Other expression hosts. If bacterial expression is unsuccessful to this point, other hosts should be considered. Common eukaryotic alternatives are the baculovirus expression system in insect cells68, the yeasts Pichia pastoris69 and Saccharomyces cerevisiae70, human cells71, or cell-free systems using prokaryotic or eukaryotic extracts72–76. These cell-free systems, which have been used extensively to generate thousands of purified proteins for structural studies77–79, can be used to produce proteins that are toxic to E. coli79 and can use PCR-amplified linear DNA fragments, without cloning into a vector, for screening and optimization.
All these other expression systems are reasonably simple to use, but they are somewhat more time-consuming to work with than are bacteria and require equipment less commonly found in a typical laboratory.

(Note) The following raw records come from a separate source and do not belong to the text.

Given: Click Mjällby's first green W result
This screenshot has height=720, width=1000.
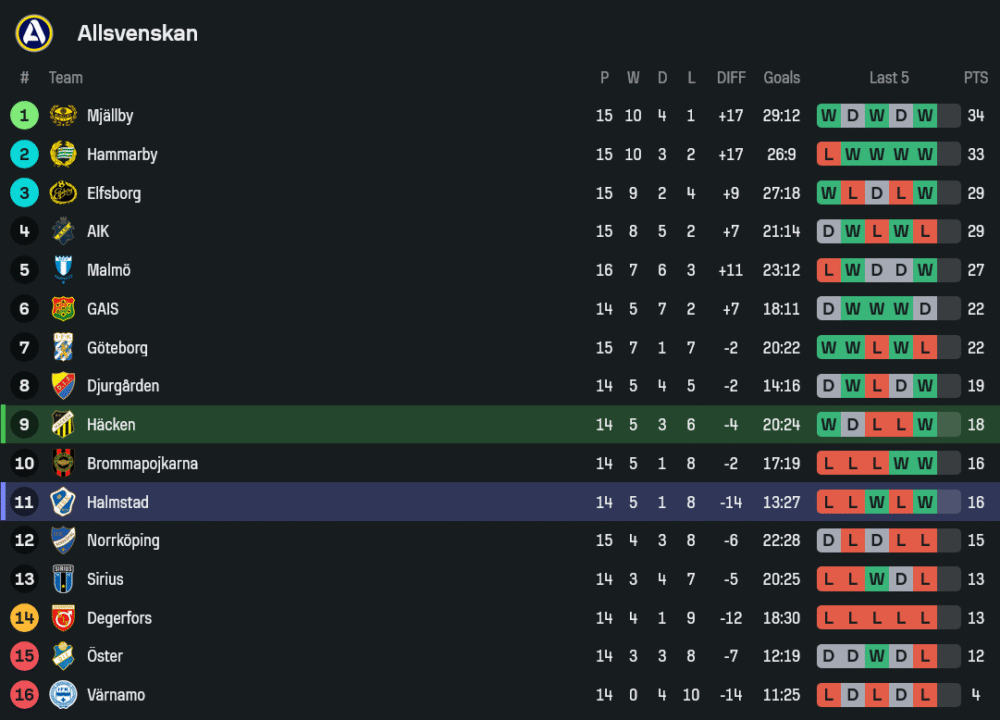Looking at the screenshot, I should [x=828, y=116].
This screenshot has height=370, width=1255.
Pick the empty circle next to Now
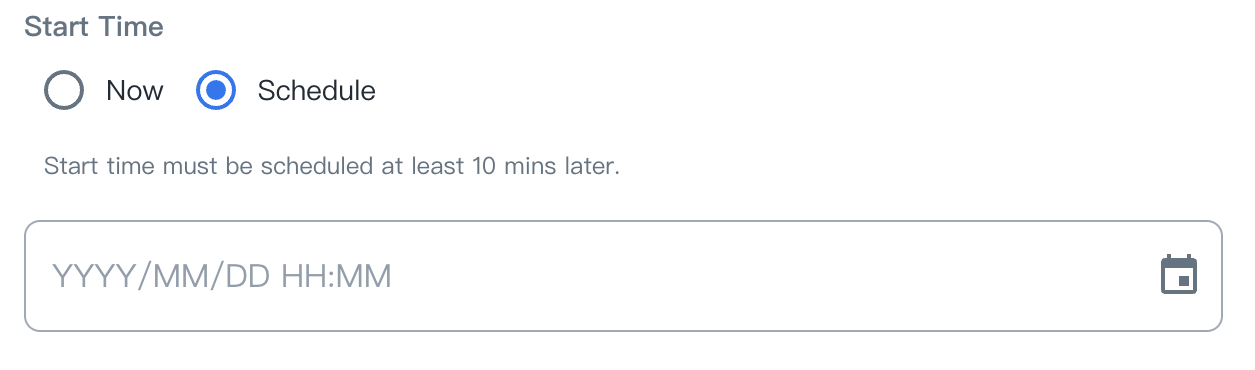click(x=64, y=91)
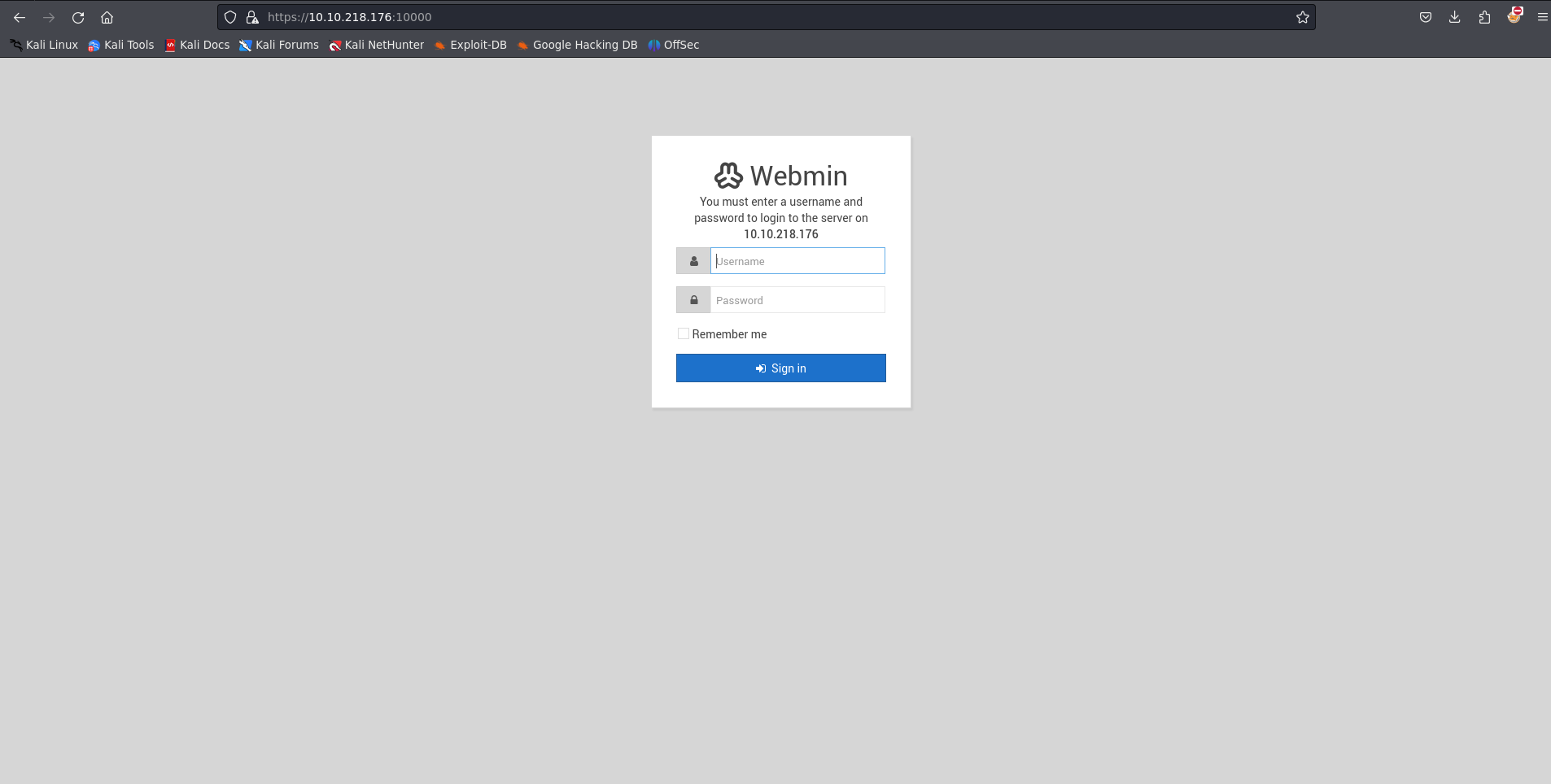Click the Sign in button
The width and height of the screenshot is (1551, 784).
click(x=780, y=368)
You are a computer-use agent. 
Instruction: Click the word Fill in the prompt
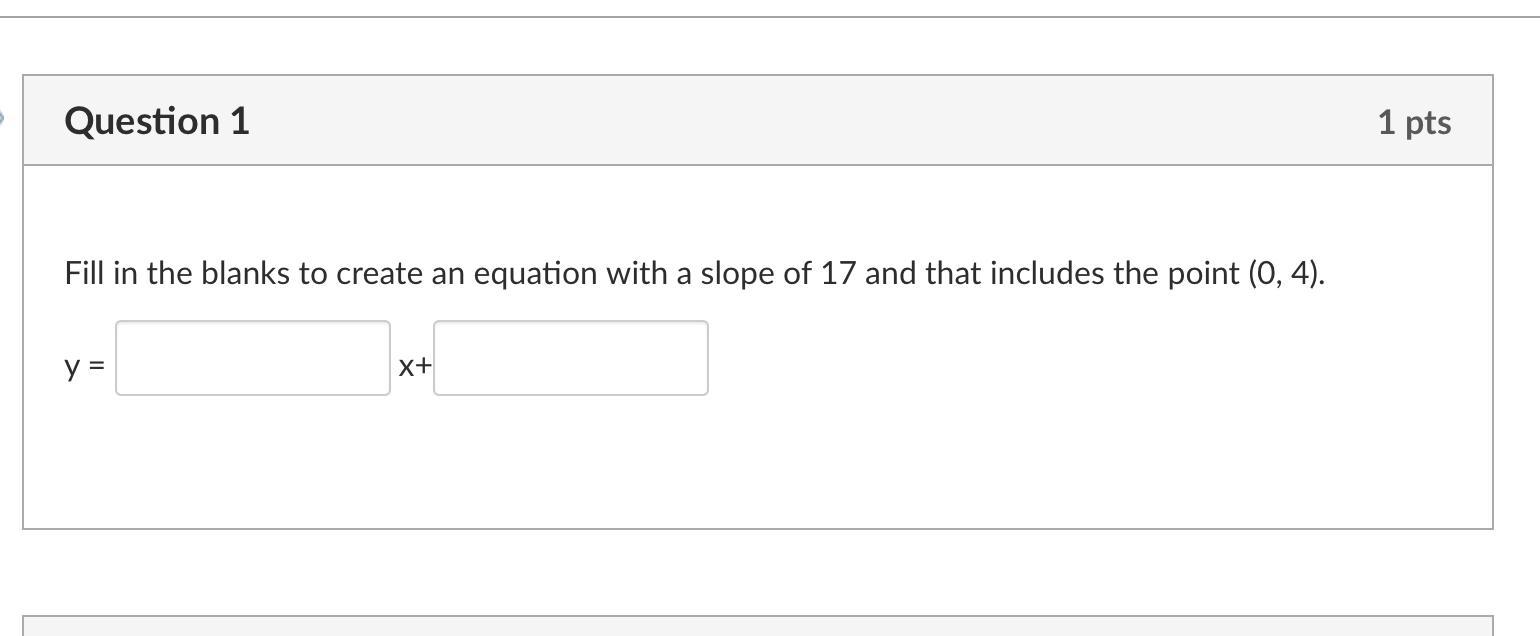tap(85, 273)
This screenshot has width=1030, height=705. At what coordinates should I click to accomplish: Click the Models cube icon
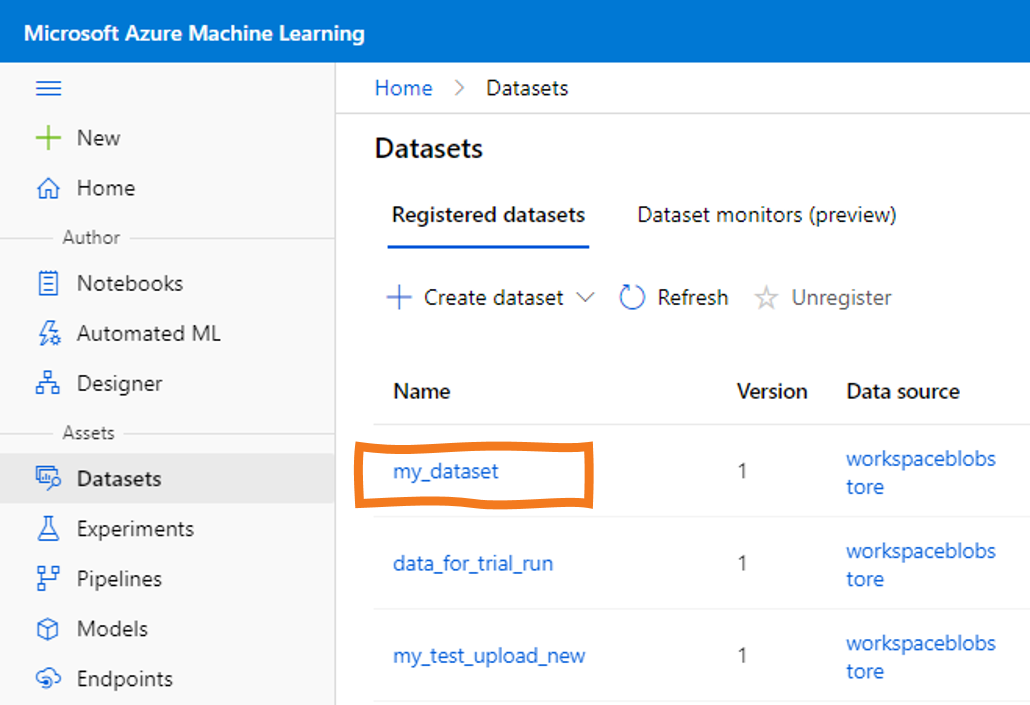point(48,629)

Coexpression of chaperones. Proper in vivo folding of a recombinant protein can be promoted by coexpression of molecular chaperones, which are typically produced from cotransformed plasmids carrying several chaperones with synergistic effects, such as the pG-Tf2 vector80—a combination of GroEL-GroES81 and trigger factor82. In our hands, chaperones have been used successfully only in isolated cases, and we know of no study of considerable size that has demonstrated broad efficacy.
Refolding. A commonly tried but only episodically successful protocol to rescue insoluble protein is to denature the protein and try to refold it in vitro. The method can be successful83,84, particularly for extracellular proteins. However, even the most robust protocols only refold a small fraction of the input protein, and it is difficult to purify the refolded fraction. The best procedures use an activity assay to monitor refolding, and affinity reagents that select any refolded, active protein. We would advise using refolding as a last resort for intracellular proteins.